Dew's Journal Entry #1:
Today is my hatching day. Yay I guess. Mom said that she got me something really good for my hatching day but then... I got this. Not really what I was expecting. I like to draw more, rather than write but she said this would be good for me. Not like I'm good at drawing anyway.
I don't really know what to write. Life I guess. My feelings. I'm sure I'll figure it out. I suppose this is why my mom has been teaching me how to write. Or maybe just because writing is a skill I need but, is it really?
I know she said that Phyrria is changing and all but I still know I'll be a soldier one day. At least I want to be a soldier. I'm sure I have the right body for it but Queen Glory did announce to everyone that anybody can be anything when they grow up.
She actually made a whole speech about it. I didn't really want to go because it sounded like it would be about boring adult stuff but now I'm happy I went so I have an excuse for my mom whenever she tells me to sign up to go to Jade Mountain academy. She said it would be a great experience.
I know she went there but that doesn't mean I should. Soldiers don't need to learn stuff. Except for how to fight I guess but I'm sure I can teach myself. Plus if I went there I would have to talk to a lot of other dragons and I like to be alone.
I have a few close friends here in the village and that's all I need but mom said I need to get out more. I guess she's partly right. Ever since the Nightwing and Rainwing villages merged it seems like there are always dragons outside talking, flying, playing. Stuff like that. That's just not for me.

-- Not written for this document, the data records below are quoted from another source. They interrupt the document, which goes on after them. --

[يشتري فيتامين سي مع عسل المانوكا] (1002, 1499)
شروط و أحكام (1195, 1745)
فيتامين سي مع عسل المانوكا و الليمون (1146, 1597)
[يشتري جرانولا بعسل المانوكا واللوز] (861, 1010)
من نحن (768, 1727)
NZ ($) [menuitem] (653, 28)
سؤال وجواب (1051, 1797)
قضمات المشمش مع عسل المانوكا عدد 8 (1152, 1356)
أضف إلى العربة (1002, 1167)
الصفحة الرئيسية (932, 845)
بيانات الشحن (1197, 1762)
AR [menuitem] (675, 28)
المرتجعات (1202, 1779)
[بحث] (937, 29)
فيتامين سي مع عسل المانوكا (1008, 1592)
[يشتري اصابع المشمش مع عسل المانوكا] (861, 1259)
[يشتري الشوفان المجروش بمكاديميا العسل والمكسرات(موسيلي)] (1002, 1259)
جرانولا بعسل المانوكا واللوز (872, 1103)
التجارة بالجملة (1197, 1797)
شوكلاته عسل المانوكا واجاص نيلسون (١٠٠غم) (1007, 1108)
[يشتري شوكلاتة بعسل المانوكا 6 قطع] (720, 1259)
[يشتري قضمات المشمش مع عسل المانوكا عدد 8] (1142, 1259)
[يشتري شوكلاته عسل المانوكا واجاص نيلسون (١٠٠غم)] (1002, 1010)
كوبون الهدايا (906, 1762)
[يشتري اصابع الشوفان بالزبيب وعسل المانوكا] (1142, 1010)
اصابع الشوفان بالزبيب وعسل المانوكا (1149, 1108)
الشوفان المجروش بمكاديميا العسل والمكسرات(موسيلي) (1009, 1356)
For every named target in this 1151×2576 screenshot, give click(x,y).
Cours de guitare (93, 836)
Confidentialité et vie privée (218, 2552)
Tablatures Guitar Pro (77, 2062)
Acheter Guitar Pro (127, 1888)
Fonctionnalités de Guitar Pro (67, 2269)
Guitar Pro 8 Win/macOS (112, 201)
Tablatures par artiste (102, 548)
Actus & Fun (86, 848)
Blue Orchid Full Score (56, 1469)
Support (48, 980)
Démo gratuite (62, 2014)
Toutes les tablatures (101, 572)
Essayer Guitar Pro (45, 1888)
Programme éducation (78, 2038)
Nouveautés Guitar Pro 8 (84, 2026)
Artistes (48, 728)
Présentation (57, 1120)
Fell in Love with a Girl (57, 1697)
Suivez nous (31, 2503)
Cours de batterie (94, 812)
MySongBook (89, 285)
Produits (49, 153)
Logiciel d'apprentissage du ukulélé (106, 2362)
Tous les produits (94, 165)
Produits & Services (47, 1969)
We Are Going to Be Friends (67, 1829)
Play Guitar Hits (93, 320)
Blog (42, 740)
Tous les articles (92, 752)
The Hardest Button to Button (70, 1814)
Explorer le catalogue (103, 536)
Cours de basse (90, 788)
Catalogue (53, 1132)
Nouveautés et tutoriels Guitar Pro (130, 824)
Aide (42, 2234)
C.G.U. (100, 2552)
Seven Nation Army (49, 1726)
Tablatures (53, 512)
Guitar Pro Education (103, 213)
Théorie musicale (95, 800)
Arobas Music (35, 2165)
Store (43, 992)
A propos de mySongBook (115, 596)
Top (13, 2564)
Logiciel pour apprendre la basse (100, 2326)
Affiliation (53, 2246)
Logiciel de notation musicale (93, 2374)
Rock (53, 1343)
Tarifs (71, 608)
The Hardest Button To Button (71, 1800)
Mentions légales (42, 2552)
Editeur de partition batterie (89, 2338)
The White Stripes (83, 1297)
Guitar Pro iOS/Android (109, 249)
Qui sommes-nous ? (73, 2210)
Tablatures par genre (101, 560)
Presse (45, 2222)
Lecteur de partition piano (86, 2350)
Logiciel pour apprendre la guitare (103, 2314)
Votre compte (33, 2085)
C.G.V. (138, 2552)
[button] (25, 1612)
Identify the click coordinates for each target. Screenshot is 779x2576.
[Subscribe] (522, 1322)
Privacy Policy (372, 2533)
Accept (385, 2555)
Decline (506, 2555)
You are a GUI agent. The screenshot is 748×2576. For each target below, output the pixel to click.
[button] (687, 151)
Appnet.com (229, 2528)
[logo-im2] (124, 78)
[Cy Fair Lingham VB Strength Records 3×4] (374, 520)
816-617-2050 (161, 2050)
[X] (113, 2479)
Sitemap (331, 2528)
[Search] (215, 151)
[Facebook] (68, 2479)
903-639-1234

She should be happy that I at least have friends but even that doesn't please her. She says they are bad influences. I think she probably just says that because most of them are Nightwings. She's still pretty pregidous towards them ever since the incident at Jade Mountain.
I don't really care what she thinks though. I like my friends and that's all that matters. Right? She always says she wants what's best for me and I truly believe she means what she says but sometimes she can be a bit dramatic. Or maybe that's an understatement.
I don't even know if I should be writing this. If she started reading this and found out what I've been thinking she would literally kill me. I'll just have to keep an eye on it for now.
It's funny how I thought this scroll was lame but here I am pouring out my whole life story. Maybe mom does know what she's been doing. At least about this. Maybe this won't be as bad as I thought.